Enhancing Visual Perception in Vision-Language Models with TWIN Dataset
Published:Dec 29, 2025 16:43
•1 min read
•ArXiv
Analysis
This paper introduces a novel training dataset and task (TWIN) designed to improve the fine-grained visual perception capabilities of Vision-Language Models (VLMs). The core idea is to train VLMs to distinguish between visually similar images of the same object, forcing them to attend to subtle visual details. The paper demonstrates significant improvements on fine-grained recognition tasks and introduces a new benchmark (FGVQA) to quantify these gains. The work addresses a key limitation of current VLMs and provides a practical contribution in the form of a new dataset and training methodology.
Key Takeaways
- •Introduces TWIN, a new dataset and task for improving fine-grained visual perception in VLMs.

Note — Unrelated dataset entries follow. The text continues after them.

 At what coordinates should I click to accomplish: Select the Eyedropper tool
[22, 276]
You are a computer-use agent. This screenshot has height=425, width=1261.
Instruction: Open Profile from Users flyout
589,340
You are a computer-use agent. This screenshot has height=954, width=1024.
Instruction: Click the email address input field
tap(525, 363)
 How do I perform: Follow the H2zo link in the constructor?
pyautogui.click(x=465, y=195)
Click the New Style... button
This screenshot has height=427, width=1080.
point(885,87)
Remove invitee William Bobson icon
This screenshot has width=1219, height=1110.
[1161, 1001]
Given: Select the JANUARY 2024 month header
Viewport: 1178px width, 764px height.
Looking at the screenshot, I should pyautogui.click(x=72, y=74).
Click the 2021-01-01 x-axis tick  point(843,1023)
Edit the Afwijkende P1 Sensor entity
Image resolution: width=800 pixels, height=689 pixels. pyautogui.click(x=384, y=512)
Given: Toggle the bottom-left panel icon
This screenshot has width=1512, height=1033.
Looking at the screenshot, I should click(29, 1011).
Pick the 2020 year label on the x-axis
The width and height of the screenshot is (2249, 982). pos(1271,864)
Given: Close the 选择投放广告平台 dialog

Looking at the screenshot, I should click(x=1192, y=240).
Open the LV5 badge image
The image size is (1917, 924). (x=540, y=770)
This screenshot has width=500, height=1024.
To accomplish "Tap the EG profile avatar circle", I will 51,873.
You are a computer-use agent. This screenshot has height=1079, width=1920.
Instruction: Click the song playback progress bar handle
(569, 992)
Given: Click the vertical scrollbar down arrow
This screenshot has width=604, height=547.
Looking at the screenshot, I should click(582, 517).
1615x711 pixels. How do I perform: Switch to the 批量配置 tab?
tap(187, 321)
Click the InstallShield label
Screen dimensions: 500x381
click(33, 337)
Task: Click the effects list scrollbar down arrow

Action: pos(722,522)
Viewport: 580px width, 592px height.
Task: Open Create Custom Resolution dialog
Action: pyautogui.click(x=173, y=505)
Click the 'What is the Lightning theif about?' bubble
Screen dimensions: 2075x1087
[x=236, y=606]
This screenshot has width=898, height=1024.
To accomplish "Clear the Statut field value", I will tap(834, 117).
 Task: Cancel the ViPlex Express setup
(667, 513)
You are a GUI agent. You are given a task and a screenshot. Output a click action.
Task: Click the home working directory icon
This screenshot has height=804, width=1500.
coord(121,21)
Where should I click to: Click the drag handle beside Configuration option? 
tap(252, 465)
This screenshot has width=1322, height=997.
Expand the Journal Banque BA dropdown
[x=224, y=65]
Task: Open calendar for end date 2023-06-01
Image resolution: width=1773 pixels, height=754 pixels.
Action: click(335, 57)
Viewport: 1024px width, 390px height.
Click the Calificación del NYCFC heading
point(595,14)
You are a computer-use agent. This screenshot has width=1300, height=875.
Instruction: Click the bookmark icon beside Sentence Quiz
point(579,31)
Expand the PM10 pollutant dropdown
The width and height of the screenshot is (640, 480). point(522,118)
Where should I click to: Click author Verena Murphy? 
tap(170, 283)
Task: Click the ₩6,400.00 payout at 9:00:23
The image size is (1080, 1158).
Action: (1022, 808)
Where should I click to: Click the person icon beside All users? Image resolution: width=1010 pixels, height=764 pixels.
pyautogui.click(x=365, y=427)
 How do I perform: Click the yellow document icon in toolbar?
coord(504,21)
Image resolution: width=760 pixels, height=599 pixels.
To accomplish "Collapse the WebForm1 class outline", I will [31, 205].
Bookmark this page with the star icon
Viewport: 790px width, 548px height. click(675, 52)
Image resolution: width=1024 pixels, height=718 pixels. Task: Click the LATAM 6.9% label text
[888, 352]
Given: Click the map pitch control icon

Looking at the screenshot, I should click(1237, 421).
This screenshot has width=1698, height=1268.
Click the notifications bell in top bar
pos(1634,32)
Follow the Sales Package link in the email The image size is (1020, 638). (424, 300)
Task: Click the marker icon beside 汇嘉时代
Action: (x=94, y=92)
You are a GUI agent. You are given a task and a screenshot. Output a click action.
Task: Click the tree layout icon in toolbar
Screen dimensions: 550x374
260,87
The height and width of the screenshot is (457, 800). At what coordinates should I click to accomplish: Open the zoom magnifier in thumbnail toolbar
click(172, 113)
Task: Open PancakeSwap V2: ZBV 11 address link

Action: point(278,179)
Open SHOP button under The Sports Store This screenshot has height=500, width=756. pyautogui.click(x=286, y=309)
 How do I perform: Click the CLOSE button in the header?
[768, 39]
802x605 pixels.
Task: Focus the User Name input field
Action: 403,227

- •TWIN focuses on distinguishing between visually similar images of the same object.
- •Demonstrates significant performance gains on fine-grained recognition tasks.
- •Introduces FGVQA, a new benchmark for evaluating fine-grained visual understanding.
- •TWIN is designed to be a drop-in addition to existing VLM training corpora.
Reference
“Fine-tuning VLMs on TWIN yields notable gains in fine-grained recognition, even on unseen domains such as art, animals, plants, and landmarks.”